Die Partei wurde anfangs 2015 durch die beiden abtrünnigen Sozialdemokraten Tunahan Kuzu und Selcuk Öztürk gegründet. Die Abgeordneten zerstritten sich mit ihrer Partei, weil sie unzufrieden waren mit der Integrationspolitik der Arbeiterpartei PvdA. Sie gründeten die unabhängige Parlamentsfraktion Gruppe Kuzu/Öztük, aus der DENK hervorging. Seither sorgt die Partei immer wieder für Furore. So feierte sie im Juli auf ihrer Facebook-Seite die Tatsache, dass der türkische Präsident Erdogan den Putschversuch niederschlagen konnte. Über die Säuberungen, die darauf folgten, schwiegen sie jedoch. Die Abgeordneten seien in den Ferien, meinte eine Pressesprecherin.
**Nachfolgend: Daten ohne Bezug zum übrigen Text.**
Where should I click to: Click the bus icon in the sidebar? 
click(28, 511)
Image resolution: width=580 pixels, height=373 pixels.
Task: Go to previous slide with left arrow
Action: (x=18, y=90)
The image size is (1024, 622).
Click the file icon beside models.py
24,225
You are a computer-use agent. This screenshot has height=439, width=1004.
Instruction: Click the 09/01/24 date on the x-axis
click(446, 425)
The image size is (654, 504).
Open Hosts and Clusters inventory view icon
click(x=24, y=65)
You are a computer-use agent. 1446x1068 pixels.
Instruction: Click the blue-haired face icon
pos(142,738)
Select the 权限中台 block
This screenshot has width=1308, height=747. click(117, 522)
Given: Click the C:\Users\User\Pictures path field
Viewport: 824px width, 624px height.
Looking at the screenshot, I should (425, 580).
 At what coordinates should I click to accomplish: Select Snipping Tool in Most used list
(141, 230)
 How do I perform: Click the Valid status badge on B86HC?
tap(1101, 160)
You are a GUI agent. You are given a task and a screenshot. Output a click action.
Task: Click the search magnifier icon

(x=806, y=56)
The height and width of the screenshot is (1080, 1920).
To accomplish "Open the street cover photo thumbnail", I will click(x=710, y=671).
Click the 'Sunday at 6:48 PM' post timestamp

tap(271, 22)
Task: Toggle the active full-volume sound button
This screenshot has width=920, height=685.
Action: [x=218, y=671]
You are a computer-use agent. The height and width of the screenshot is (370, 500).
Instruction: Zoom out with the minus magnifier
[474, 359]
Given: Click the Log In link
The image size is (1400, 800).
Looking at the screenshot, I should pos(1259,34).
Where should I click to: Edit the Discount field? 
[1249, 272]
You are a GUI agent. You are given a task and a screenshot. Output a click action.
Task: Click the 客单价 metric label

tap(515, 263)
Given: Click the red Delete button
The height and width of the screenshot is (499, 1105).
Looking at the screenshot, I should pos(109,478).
Sie erkennen den Völkermord an den Armeniern nicht an, stellen andere Abgeordnete mit türkischem oder marokkanischem Hintergrund an den Pranger, indem sie ihnen vorwerfen, nur alibimäßig für die jeweiligen Parteien in der Kammer zu sitzen, sich aber nicht wirklich für die Interessen ethnischer Minderheiten einzusetzen. Auf ihrer Facebook-Seite stehen Videos, die zeigen, wie Abgeordnete türkischer Herkunft in der Zweiten Kammer über Fragen wie den Genozid an den Armeniern oder die Frage, ob Moscheen unter Polizeischutz gestellt werden sollten, abstimmen.
Wie gespannt die Stimmung bei Themen wie Rassismus und Identität ist, zeigte sich im Mai, als die in Surinam geborene Fernsehmoderatorin Sylvana Simons sich der Partei anschloss. Sie wurde daraufhin Opfer eines Online-Shitstorms und wütender rassistischer Ausbrüche. Im Dezember machte sie dann ihren Austritt aus der Partei bekannt. Sie fühle sich nicht genügend geschützt, begründete sie diese Entscheidung. Auch wollte sie sich mehr für Themen wie Frauen- und LGBT-Rechte einsetzen. Simons gründete ihre eigene Partei, Artikel 1, mit der sie am 15. März ebenfalls an den Wahlen teilnehmen wird. Laut Umfragen kommt sie auf null Sitze. Die Meinungsforscher geben aber zu, dass sie sich, wie DENK, an eine neue Wählerschicht richtet, die möglicherweise nicht durch die Meinungsforscher erfasst wird. Die beiden Parteien könnten also noch für eine Überraschung gut sein.